If the Church of England persists in telling white worshippers they’re racists it’ll condemn itself to oblivion

Mar 30, 2024 by

by Stephen Glover, Daily Mail:

Readers of Private Eye will remember the magazine’s fictional vicar, the Rev J. C. Flannel. He is a worldly, waffley, wishy-washy sort of fellow.

Flannel steers clear of religious conviction. He is the kind of bland clergyman who likes to blather on about TV soap operas in order to seem relevant.

The Rev J. C. Flannel has been overtaken by history. He would be out of place in the modern Church of England. For one thing he is male and white, which would put him at a disadvantage in some quarters.
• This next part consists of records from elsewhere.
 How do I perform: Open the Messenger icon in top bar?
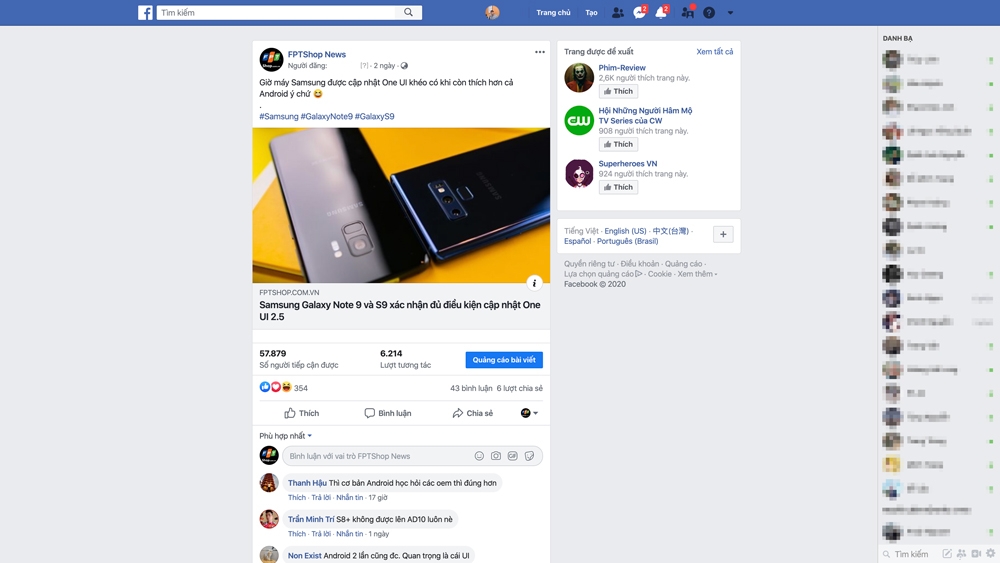(x=639, y=13)
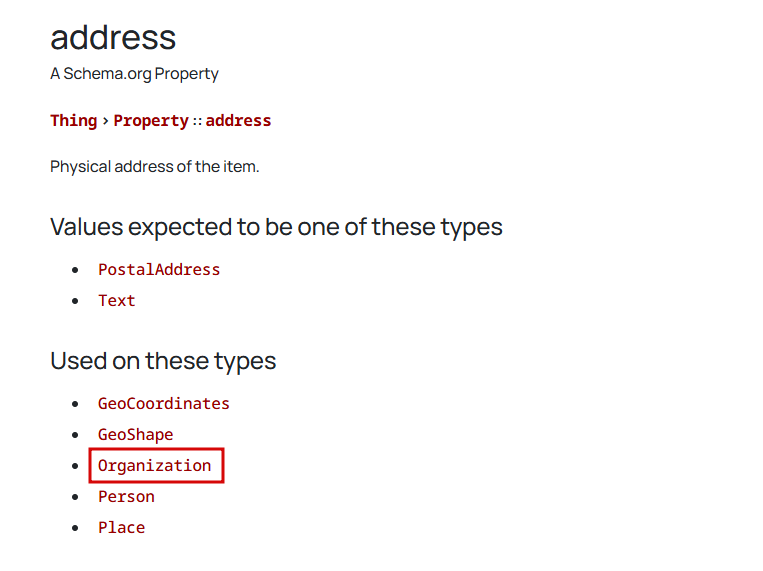This screenshot has width=763, height=571.
Task: Click the bullet beside Place
Action: [74, 528]
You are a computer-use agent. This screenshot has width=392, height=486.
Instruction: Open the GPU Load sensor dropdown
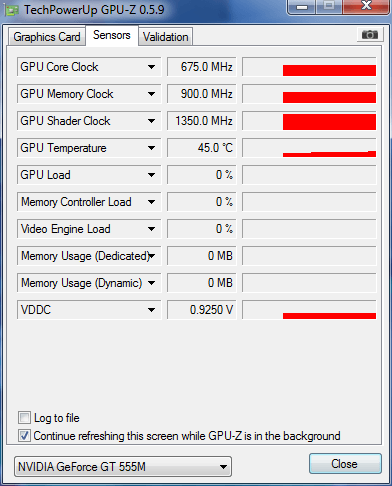coord(151,175)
More important, I doubt that Flannel could get to grips with the craving for ‘racial justice’ born of ‘critical race theory’ that obsesses so many Anglican bishops and ­senior clergy.
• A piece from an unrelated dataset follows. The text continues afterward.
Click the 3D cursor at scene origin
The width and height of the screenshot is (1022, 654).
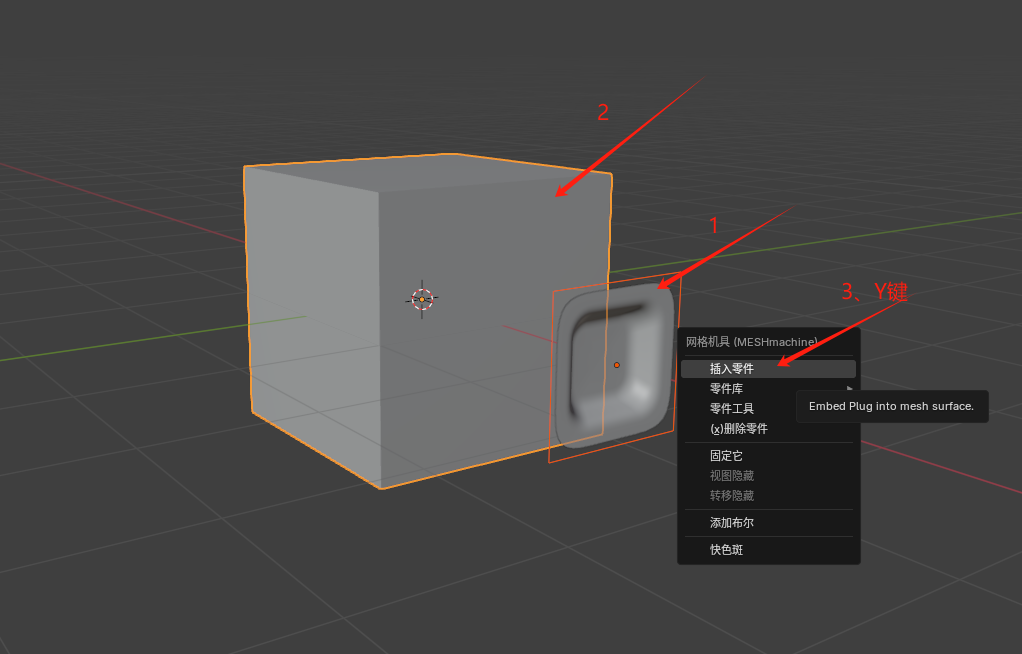(x=423, y=297)
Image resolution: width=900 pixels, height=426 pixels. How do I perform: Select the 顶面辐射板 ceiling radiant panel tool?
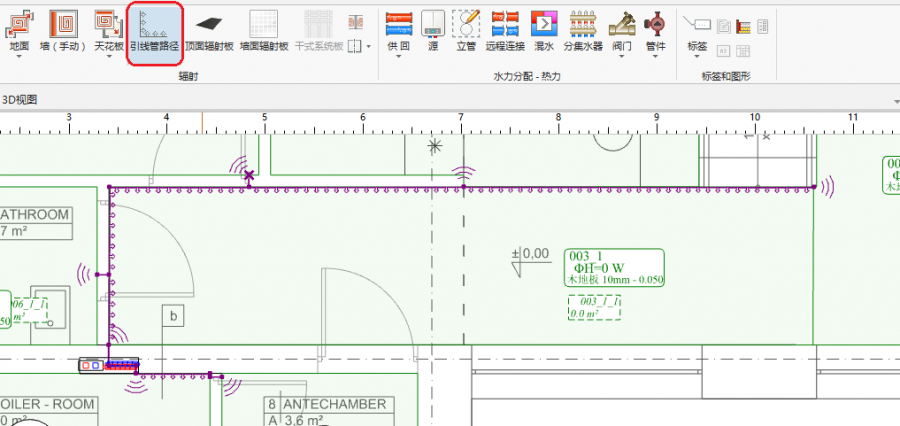click(x=208, y=29)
I know the Church of England pretty well. My father was a priest, as were two uncles. Two of my brothers-in-law were bishops, and a third a canon. A nephew is a vicar. I can say with confidence that the Church whose ways I have observed, and in which I have worshipped, is one of the least racist institutions in our country.

However, the folk who run the C of E think differently. For many of them ­racism is ‘embedded’ — this is a key, often-used word in critical race theory — in our national Church, and must be rooted out.
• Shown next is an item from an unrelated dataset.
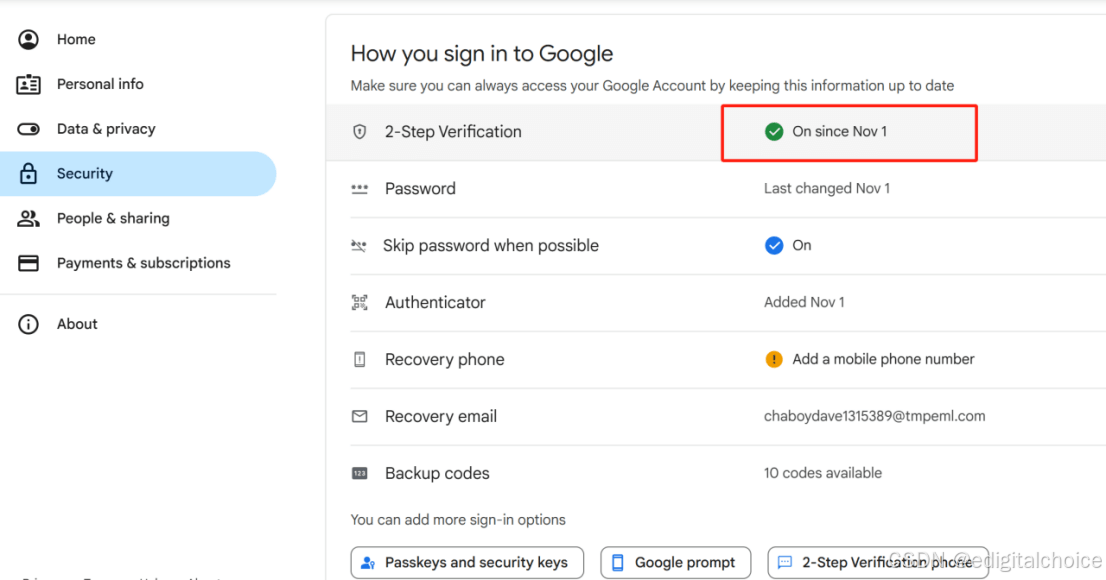Click the Payments & subscriptions card icon

click(x=28, y=263)

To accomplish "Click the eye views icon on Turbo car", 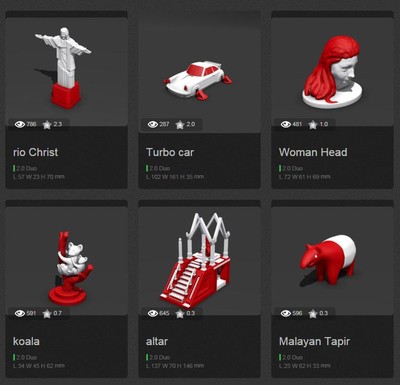I will pos(153,124).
They would doubtless say that, if I don’t discern endemic racism in the Church, it is because I am a white, relatively privileged person. Racism is buried so deep that you can’t necessarily see it. It is cause for shame and, if I and people like me can’t appreciate this truth, it is because we are fundamentally racist.

Justin Welby, Archbishop of Canterbury, has proclaimed that the Church of England is ‘deeply institutionally racist’ and called for ‘radical and decisive’ action. This has entailed setting up a ­Commission for Racial Justice, and the appointment of a ‘racial justice directorate’.